The later poem is freed of such sophomoric concern about correct usage or responsible modes of perception. By contrast to "In White," "Design" is a rather playful poem, much closer to the charmingly confident willingness in James to allow for alternate or conflicting possibilities. There is less worry about whether the word "design" is used "aright" because the speaker is his own man. If the word is not used "aright," then the responsibility lies in some collusion between reality and the perception of it. As in "The Most of It," reality appears to form itself in shapes that one "finds"; it sends signals that offer, according to how you read them, more than you can cope with and less than you need.

The same is true, of course, for the "design" of a "thing so small" as a poem, particularly a sonnet like this one. Understandably, the poem ends with two questions. The first, while grammatically in the form of a question ("What but design of darkness to appall?"), is more assertive than the second, which is grammatically a conditional clause ("If design govern in a thing so small"). The first question is pronounced by two heavily accented syllables on either end ("What but . . . appall"). And yet the very emphasis on "appall" brings with it a demand for attention which, as alternative meanings begin to emerge, dissolves the fright initially induced by the word. It is related to the word "pale" and suggests therefore that in our fright we might become as white as the horrid little cluster of things we are looking at. "Appall" also suggests "pale" in yet other ways, however. A "pale" can be a spike (is that an image of how the spider is "holding up a moth"?) and, most importantly, a "pale" can be a slat in a fence, as every farmer knows. "Darkness" has fenced in or enclosed these "assorted characters." It has given them a "design." Thus, an extended and potentially self-canceling reading of the line would be "What but design of darkness to" . . . design. This would be an extraordinarily witty way to gather up and transform the meanings being groped for in the clumsy ending of the original: "Design, design! Do I use the word aright?" As a tautology the line would also give a still more problematic and sardonic turn to the last line of the poem. A design whose purpose is only to "design" cannot be said to "govern" much of anything, large or small.
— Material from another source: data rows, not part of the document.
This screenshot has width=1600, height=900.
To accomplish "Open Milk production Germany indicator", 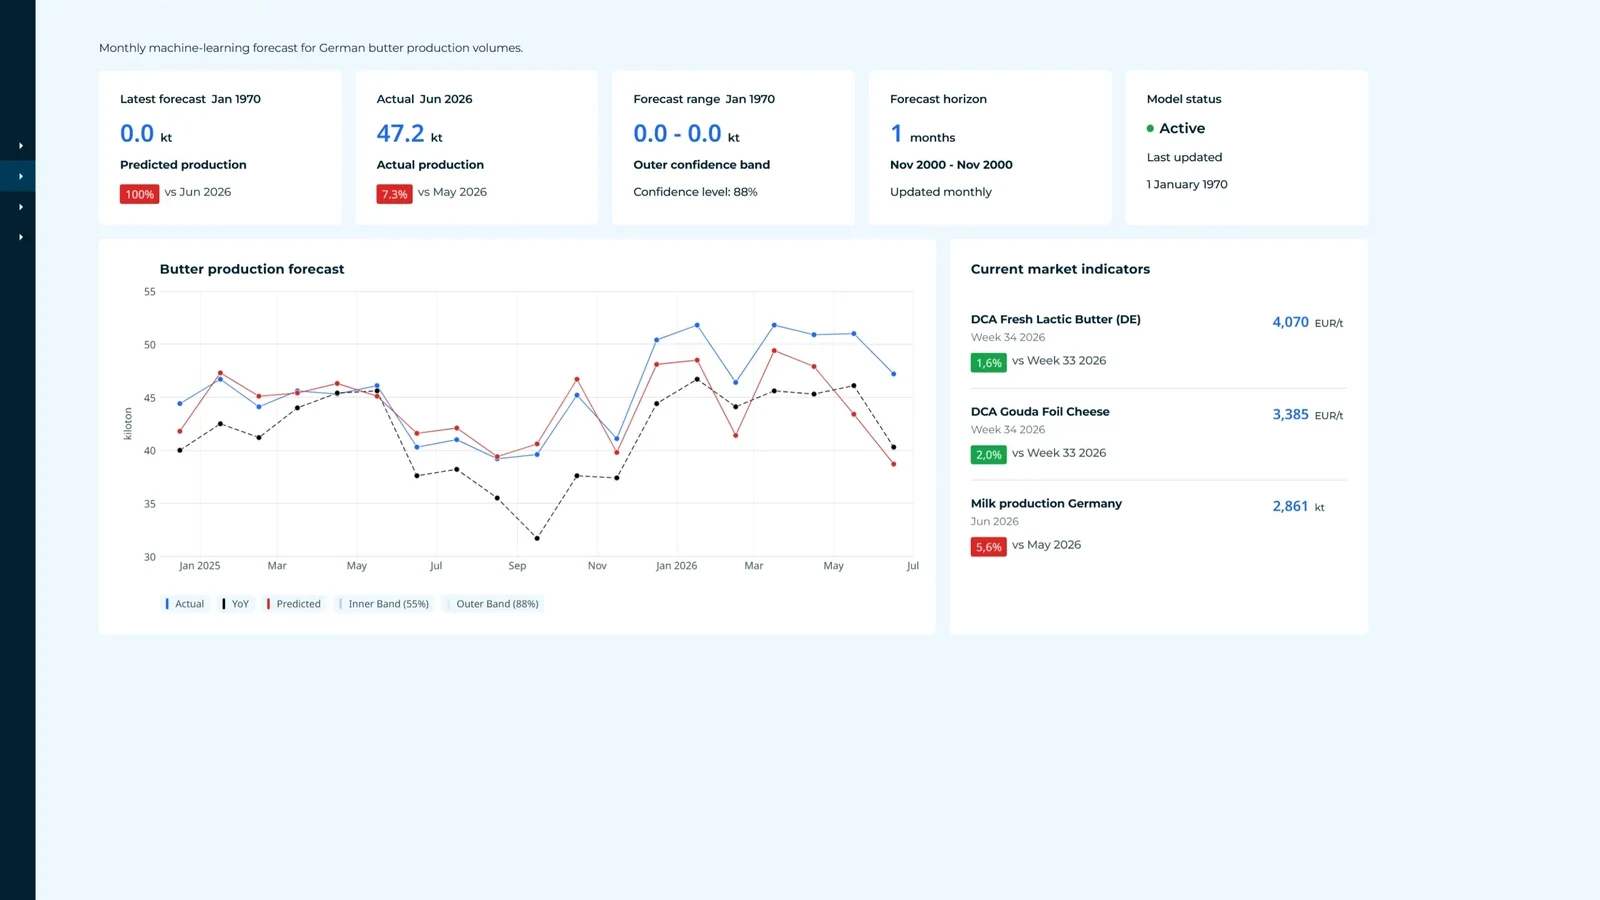I will tap(1046, 503).
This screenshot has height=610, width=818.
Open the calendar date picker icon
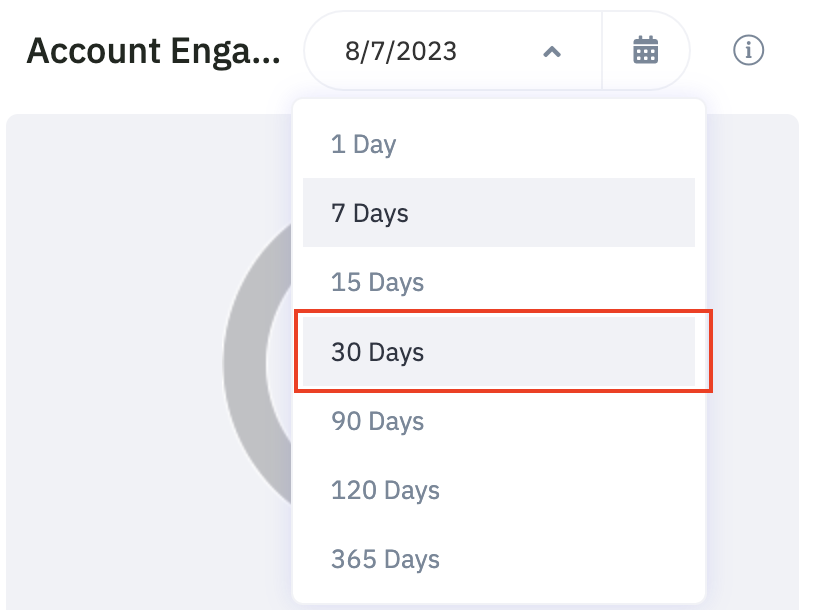pos(645,50)
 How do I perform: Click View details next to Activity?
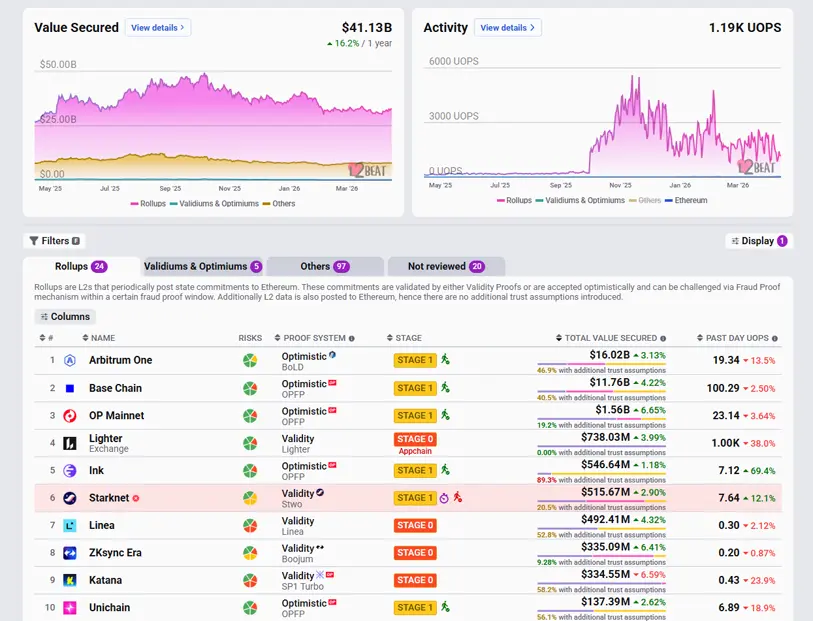click(x=508, y=27)
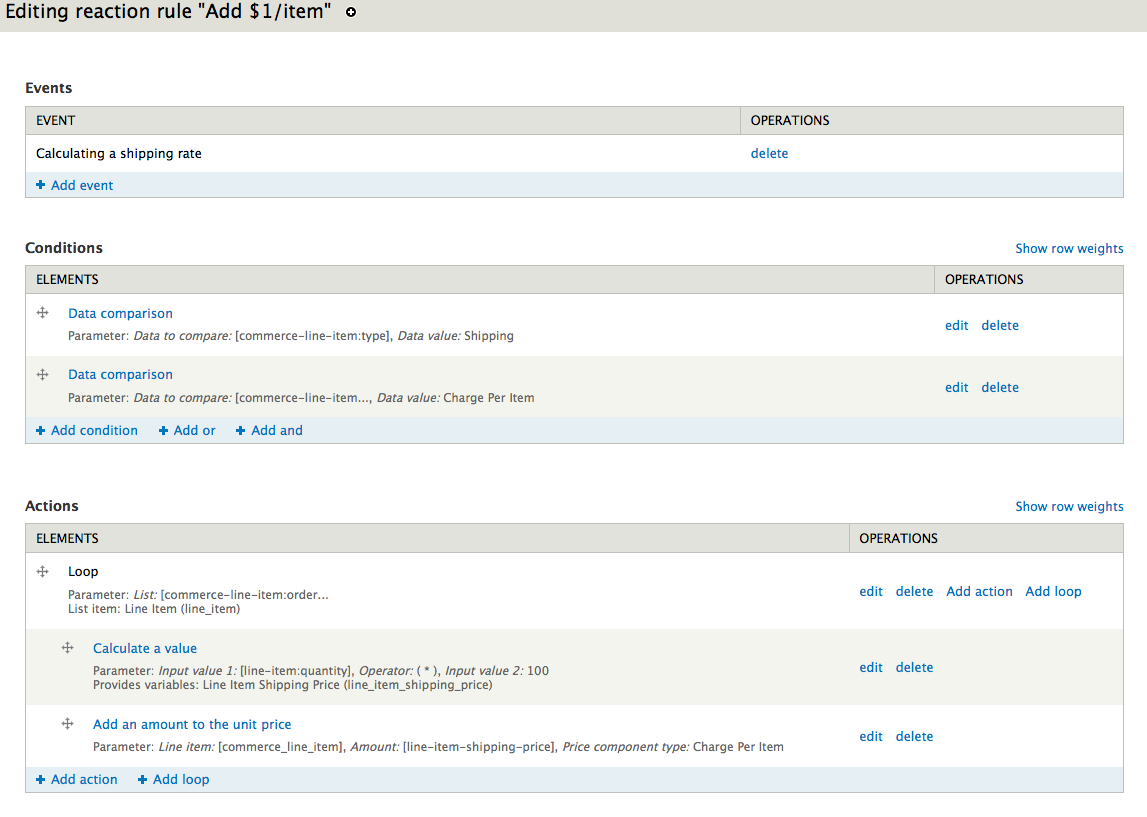Click Add action link in Loop row
This screenshot has width=1147, height=817.
(979, 591)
A reading of this kind is assisted by James's observation about the woodpecker and the grub, an observation full of that ingratiating, warm-hearted sarcasm of his (so like Emerson of the later and shorter essay "Nature"), when he is exposing the effrontery of human schematizations:"to the grub under the bark the exquisite fitness of the woodpecker's organism to extract him

would certainly argue a diabolic designer." The word "appall" is therefore marvelously apt not only because it can end up meaning "design" but because in doing so it maintains its connotations of terror. The implications of design are "appalling" in every sense if we try to infer from any assortment of things the presence of something or someone, a Creator who "governs." Melville and the "whiteness" of his whale are a glimmering presence here, much as in "For Once, Then, Something," a poem written in 1917, between "In White" and "Design": "What was that whiteness? / Truth? a pebble of quartz? For once, then, something." In this poem, written in hendecasyllabics -- Frost's affectionate nod to Catullus -- there is, as in "Design," the enticement of significances simultaneously denied by the tone and the terms in which they are offered, as note the comic alliteration of "w" and how an assertive beginning ("For once, then,") gives way to the hesitancy of the word "something."